▶ **STUDY TEXT**:

═══

A month ago, I would not have had any clue what a pulmonary embolism was. But a lot of things have changed in the past month.
The week after Carter was born, we spent our days getting ready for his funeral. It was a surreal experience - I went from eagerly awaiting my son to planning his good-bye. The abruption and delivery left me physically and emotionally drained, so when I started to tire easily I didn't think much of it.
The morning of Carter's funeral I took a shower with the water as hot as I could stand it. I cried and cried until I couldn't handle the water anymore. As we got ready for the day, I started to feel light headed and dizzy. I chalked it up to the hot shower and my dread for the day. As the day wore on, I felt worse and worse. I tried to push how I was feeling out of my mind. It was my son's funeral - I had to be there. I had been looking forward to seeing him since I said good-bye at the hospital. I needed to see him. So I went on with the day.
After the funeral I found myself with a line of people wanting to hug me. I am thankful for all of the support, but by the end of the hug-line I could barely stand. I snuck away to sit with a friend as soon as I could. Sitting with her, she told me that "the friend in me wants to give you a hug, the nurse in me wants you to go to the doctor". As I sat with her, my vision got blurry and my heart started to race. The parish nurse checked my blood pressure which was elevated but not dangerous. Once again, I chalked it up to the day.

═══

▶ **RECORD SET**:

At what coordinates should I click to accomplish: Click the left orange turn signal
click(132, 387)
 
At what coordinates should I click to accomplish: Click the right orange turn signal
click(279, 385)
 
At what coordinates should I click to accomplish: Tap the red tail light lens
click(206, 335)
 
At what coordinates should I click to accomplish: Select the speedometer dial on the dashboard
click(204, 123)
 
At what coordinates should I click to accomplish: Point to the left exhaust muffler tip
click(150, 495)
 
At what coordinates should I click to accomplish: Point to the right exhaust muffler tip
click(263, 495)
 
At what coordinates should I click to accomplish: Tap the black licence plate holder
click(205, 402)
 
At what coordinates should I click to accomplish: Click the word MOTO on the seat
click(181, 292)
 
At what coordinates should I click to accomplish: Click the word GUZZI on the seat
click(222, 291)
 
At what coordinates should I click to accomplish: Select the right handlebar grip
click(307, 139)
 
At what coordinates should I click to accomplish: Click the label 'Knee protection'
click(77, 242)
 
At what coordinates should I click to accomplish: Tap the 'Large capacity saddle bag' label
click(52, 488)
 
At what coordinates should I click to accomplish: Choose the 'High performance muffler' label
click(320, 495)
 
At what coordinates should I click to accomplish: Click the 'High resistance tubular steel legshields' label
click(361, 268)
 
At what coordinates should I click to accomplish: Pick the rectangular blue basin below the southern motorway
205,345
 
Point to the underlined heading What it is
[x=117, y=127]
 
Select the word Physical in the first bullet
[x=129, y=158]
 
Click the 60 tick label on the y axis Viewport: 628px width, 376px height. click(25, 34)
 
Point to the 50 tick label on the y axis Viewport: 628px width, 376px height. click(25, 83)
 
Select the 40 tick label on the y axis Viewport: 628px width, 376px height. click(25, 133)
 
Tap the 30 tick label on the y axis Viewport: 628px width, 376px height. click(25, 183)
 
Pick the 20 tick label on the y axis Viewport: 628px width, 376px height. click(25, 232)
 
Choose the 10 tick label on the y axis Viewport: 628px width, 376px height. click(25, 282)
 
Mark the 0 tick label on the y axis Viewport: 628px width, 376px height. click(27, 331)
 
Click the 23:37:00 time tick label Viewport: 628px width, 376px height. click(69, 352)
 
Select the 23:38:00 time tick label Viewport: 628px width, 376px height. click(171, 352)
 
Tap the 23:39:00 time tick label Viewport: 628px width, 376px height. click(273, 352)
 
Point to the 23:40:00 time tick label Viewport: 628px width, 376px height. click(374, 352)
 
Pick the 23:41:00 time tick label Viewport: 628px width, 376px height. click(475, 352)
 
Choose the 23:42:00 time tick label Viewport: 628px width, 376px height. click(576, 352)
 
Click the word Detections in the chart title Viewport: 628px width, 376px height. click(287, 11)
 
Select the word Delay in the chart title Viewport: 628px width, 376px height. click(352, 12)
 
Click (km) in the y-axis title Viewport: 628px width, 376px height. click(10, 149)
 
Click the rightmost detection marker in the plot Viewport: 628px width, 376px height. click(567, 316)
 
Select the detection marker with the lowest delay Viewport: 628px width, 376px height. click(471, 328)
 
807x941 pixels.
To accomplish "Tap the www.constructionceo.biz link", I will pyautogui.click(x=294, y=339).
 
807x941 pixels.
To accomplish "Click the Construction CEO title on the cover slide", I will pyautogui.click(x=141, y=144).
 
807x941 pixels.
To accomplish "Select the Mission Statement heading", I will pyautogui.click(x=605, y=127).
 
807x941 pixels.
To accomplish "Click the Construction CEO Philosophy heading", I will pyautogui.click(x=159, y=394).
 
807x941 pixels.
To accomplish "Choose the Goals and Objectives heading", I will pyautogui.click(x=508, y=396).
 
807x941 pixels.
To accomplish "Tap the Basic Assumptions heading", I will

═══

▶ **PROMPT A**:
Do these statements agree with the account of Carter's funeral? Answer yes or no for each and quote the words of the account that decide it.
(i) The writer took a cold shower on the morning of the funeral.
(ii) The parish nurse found the writer's blood pressure dangerously high.
(iii) The writer's vision became blurry while sitting with a friend.
▶ **PROMPT B**: Write what comes next in the account of Carter's funeral, picking up after its last sentence.

▶ **ANSWER SECTION A**:
(i) No: "I took a shower with the water as hot as I could stand it."
(ii) No: "The parish nurse checked my blood pressure which was elevated but not dangerous."
(iii) Yes: "As I sat with her, my vision got blurry and my heart started to race."

▶ **ANSWER SECTION B**:
The next morning as we were getting ready, I gave in to my symptoms. I could barely see, and was extremely dizzy. After dropping Liv off at daycare I had Shawn bring me to the ER.
After some tests and a scan, the emergency room doctor came in and told me that I had clots in my lungs. I still didn't understand what a big deal this was. Pretty soon I had my midwives (and an angel named Dawn) checking on me, and everyone was telling me how lucky I was that I had come in. At some point it hit home that a PE was not to be taken lightly. I have never been so scared in my life (and still am).
That first night in the hospital was rough. All I could think about was Shawn and Livie. I don't know how to articulate all the thoughts I had that night, but I am thankful that the heparin did what it was supposed to do and thankful that I got to the hospital in time.
Going forward, I need to be on warfarin for 6ish months. That seems like an eternity. I feel like my life will be in a holding pattern for the next six months. Blood tests (for clotting disorders) need to wait until I am off of the warfarin and the hematologist won't even discuss a possible future pregnancy until the results are back.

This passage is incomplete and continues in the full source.